Josh Hall is a fictional character on the American soap opera One Life to Live, originated by actor Laurence Fishburne from 1973 until 1976. Todd Davis assumed the role in 1977. Josh reappeared in fictional Llanview, Pennsylvania in 1985 as a doctor, played by Guy Davis from 1985 until 1986.

==Background and reception==
One Life to Live creator Agnes Nixon created Joshua West, adopted as Joshua "Josh" Hall, as the first television or film role for eleven-year-old child actor Laurence Fishburne (credited as "Larry Fishburne") in 1973, first appearing in April. Fishburne was cast for his premiere television role with Nixon by casting director Joan D'Incecco.

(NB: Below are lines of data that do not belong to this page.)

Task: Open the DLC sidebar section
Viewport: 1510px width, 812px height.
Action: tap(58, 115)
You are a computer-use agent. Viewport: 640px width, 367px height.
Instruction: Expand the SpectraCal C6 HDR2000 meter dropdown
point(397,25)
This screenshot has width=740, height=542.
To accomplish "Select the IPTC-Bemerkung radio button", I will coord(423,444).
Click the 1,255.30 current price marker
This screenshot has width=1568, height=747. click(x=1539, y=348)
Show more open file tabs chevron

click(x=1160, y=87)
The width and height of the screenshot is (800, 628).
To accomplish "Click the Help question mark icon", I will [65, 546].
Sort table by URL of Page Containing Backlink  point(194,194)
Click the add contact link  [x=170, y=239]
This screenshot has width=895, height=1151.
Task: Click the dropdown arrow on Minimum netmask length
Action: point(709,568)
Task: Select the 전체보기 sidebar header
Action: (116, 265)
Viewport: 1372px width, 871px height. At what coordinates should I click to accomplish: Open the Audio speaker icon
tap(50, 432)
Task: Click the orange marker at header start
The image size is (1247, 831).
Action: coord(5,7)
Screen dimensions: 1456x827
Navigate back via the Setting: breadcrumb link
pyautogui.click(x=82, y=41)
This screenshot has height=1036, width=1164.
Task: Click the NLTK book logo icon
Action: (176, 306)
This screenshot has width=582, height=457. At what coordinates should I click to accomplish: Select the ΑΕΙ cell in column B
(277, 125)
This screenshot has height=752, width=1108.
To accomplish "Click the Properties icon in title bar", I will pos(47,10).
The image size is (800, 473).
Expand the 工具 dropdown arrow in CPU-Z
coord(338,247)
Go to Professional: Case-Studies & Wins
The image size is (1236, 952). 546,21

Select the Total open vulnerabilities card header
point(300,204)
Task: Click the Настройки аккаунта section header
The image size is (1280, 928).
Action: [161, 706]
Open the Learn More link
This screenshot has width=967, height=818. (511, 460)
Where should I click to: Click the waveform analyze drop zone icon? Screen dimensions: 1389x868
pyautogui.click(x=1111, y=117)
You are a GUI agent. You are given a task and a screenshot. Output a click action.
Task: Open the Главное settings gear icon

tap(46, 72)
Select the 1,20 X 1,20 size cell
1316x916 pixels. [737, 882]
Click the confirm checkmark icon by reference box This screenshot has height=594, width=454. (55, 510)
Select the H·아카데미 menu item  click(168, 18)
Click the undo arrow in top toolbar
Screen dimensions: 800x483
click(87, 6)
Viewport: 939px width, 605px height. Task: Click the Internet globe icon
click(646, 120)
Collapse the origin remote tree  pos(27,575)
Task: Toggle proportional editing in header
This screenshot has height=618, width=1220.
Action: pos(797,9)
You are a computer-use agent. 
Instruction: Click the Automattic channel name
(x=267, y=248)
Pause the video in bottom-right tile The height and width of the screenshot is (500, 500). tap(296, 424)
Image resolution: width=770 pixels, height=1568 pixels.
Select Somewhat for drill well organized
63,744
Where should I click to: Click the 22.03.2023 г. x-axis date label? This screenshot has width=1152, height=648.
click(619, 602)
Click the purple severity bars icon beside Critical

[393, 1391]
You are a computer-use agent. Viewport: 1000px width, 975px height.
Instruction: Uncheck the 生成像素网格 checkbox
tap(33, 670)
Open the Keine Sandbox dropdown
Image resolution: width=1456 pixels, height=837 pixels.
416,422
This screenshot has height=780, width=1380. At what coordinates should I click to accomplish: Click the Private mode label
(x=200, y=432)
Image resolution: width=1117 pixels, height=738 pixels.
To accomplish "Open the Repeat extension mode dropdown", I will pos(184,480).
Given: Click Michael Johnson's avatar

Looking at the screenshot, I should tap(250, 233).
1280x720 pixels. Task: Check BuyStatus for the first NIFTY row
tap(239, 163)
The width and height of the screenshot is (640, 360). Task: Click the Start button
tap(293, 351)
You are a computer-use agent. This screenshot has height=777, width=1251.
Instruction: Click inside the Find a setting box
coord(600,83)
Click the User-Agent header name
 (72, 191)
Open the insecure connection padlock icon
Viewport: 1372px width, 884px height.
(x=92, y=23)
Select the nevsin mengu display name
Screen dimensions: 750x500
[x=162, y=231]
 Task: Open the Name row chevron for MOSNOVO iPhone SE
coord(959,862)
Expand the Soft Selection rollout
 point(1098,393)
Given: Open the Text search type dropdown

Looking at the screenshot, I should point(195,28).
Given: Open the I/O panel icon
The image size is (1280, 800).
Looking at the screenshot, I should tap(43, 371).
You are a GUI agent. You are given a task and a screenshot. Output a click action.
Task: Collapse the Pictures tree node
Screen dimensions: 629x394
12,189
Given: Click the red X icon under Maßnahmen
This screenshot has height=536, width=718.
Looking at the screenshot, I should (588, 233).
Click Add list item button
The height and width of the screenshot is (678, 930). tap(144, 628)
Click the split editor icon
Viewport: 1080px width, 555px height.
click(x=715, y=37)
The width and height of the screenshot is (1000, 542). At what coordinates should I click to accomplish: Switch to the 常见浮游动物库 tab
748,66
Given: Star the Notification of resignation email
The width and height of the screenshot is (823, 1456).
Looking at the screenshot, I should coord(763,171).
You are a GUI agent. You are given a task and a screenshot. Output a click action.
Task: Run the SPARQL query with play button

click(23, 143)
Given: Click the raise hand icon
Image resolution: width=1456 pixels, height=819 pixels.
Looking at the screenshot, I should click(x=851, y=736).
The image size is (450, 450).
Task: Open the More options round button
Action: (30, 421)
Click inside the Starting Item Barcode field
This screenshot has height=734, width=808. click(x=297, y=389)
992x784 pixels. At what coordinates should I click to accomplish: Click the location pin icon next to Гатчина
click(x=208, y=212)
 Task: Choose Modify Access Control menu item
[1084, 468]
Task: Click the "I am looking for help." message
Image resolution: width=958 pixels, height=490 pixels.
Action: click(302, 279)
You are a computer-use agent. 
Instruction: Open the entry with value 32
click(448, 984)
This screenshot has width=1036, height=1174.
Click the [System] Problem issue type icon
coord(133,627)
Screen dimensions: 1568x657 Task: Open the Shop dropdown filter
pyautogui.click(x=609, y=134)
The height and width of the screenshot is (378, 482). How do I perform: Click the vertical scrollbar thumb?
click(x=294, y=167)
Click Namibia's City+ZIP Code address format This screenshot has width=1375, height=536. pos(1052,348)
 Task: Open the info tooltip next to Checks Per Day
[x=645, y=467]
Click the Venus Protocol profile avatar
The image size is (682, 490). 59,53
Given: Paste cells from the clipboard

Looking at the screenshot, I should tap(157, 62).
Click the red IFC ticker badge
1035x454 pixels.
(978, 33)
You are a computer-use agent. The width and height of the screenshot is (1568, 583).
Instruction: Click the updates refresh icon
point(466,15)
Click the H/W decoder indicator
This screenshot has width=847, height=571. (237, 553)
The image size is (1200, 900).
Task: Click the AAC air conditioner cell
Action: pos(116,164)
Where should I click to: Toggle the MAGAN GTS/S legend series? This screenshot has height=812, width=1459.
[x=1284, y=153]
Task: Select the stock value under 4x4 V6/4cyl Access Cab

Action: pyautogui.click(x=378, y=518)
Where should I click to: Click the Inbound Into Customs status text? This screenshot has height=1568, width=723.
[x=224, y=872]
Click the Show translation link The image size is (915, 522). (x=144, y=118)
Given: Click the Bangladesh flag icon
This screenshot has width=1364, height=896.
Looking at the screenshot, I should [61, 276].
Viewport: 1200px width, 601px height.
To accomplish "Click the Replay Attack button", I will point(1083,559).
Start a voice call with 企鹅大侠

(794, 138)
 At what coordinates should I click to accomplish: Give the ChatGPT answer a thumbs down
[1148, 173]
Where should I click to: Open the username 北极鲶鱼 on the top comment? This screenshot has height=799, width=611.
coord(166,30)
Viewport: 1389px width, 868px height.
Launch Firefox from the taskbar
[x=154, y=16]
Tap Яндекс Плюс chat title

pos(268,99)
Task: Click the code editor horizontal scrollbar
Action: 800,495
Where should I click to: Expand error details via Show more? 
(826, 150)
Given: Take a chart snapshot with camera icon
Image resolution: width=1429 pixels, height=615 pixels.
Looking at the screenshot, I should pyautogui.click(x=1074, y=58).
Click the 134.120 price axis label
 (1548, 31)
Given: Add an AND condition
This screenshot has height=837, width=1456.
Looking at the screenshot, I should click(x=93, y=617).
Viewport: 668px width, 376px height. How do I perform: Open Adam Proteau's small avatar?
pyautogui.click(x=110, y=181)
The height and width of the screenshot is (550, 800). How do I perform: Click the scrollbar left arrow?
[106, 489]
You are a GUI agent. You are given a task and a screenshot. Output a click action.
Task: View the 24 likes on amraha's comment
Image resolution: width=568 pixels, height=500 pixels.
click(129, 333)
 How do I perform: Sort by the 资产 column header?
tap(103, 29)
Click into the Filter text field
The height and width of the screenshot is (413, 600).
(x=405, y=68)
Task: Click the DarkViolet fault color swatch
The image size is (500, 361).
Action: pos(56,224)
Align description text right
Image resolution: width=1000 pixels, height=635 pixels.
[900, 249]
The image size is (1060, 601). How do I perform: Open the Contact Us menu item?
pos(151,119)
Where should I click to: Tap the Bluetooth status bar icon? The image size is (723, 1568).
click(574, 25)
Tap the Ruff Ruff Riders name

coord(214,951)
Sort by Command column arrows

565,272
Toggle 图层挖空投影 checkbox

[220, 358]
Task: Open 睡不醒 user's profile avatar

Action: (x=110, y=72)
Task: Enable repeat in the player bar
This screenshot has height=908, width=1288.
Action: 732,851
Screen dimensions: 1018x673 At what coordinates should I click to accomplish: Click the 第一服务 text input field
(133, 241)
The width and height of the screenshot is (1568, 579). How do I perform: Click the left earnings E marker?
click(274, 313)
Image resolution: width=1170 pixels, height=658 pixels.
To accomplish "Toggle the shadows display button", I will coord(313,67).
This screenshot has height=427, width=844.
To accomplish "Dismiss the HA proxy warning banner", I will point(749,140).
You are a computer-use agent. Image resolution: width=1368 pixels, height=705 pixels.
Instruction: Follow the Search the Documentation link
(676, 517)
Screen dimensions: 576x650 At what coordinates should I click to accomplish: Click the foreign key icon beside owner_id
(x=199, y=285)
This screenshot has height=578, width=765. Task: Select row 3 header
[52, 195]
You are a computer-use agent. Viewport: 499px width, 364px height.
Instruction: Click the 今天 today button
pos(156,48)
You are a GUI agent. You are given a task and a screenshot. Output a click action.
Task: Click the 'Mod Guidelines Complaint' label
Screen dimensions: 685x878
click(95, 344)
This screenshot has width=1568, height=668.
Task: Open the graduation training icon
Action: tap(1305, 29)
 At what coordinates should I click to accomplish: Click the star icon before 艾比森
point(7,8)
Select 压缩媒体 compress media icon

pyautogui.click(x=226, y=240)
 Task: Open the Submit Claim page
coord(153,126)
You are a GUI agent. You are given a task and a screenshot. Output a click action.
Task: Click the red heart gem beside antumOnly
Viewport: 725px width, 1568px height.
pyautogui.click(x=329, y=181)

Fishburne's 1973–74 portrayal of troubled teenaged youth Joshua West adopted by newly-married couple Ed Hall (Al Freeman Jr.) and Carla Gray (Ellen Holly) earned him the "Best Juvenile Actor" honor at the 1974 "Afternoon TV Writers and Editors Awards." The family unit of Freeman's Ed, Holly's Carla and Fishburne's Josh was heralded as "daytime television's first African American family."

While a castmember of One Life to Live, Fishburne starred in the 1975 film, Cornbread, Earl and Me. He left the series in 1976 at 14-year-old to accept a role in the Francis Ford Coppola film, Apocalypse Now. Fishburne lied to Coppola about his age to win the Apocalypse Now role of 17-year-old Vietnam War Navy PBR crewmember Tyrone "Mr. Clean" Miller.

Todd Davis took over the role from Fishburne briefly in 1977. The character became a friend of Samantha Vernon.

Guy Davis played the character, who had become a medical doctor, from 1985 until its last appearance in 1986.